**Exercise directions:**
Copy the data from the line containing "This screenshot has width=1012, height=756." down to the line containing "Collapse the sidebar with the panel icon", swapping "Collapse" for "Expand" and keeping everything else the same.

**Records to use:**
§ §

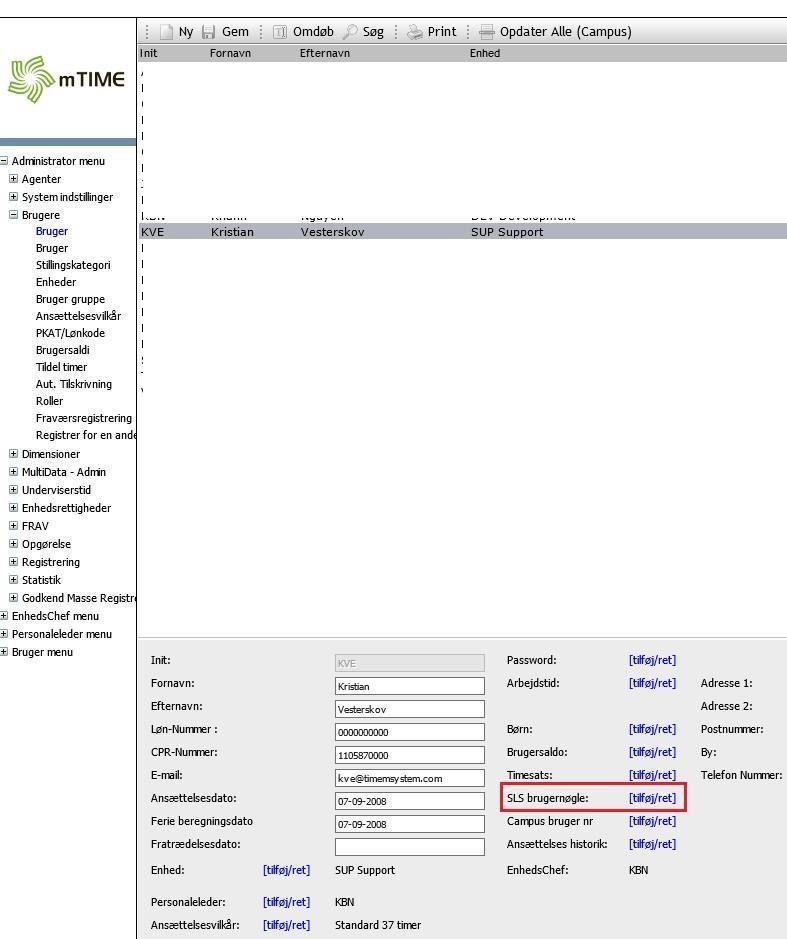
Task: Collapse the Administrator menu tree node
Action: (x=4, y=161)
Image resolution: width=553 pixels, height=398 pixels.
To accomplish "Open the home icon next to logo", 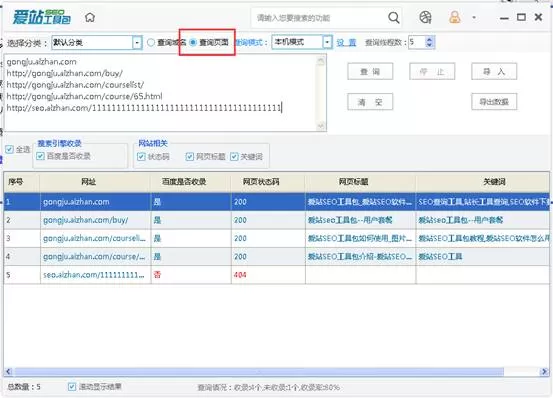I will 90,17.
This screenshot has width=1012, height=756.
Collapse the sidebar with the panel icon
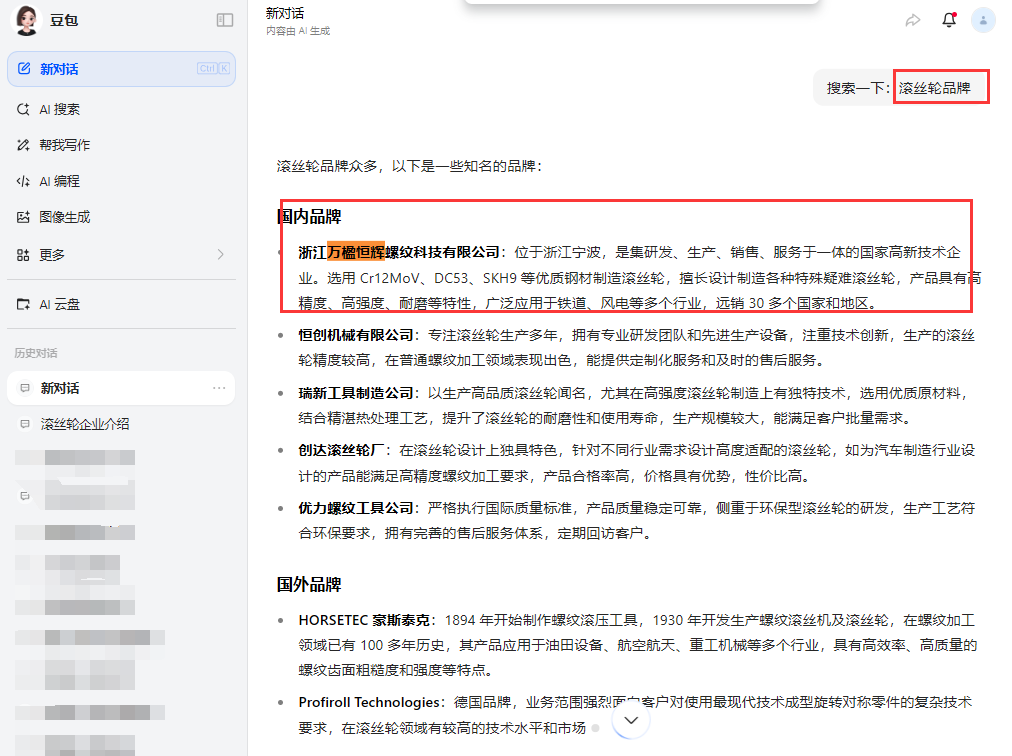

§ §

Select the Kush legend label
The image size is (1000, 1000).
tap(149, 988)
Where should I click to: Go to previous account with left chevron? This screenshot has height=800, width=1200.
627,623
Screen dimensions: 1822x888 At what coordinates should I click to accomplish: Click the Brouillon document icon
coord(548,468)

§ §

**Response to the task:**
This screenshot has width=1012, height=756.
Expand the sidebar with the panel icon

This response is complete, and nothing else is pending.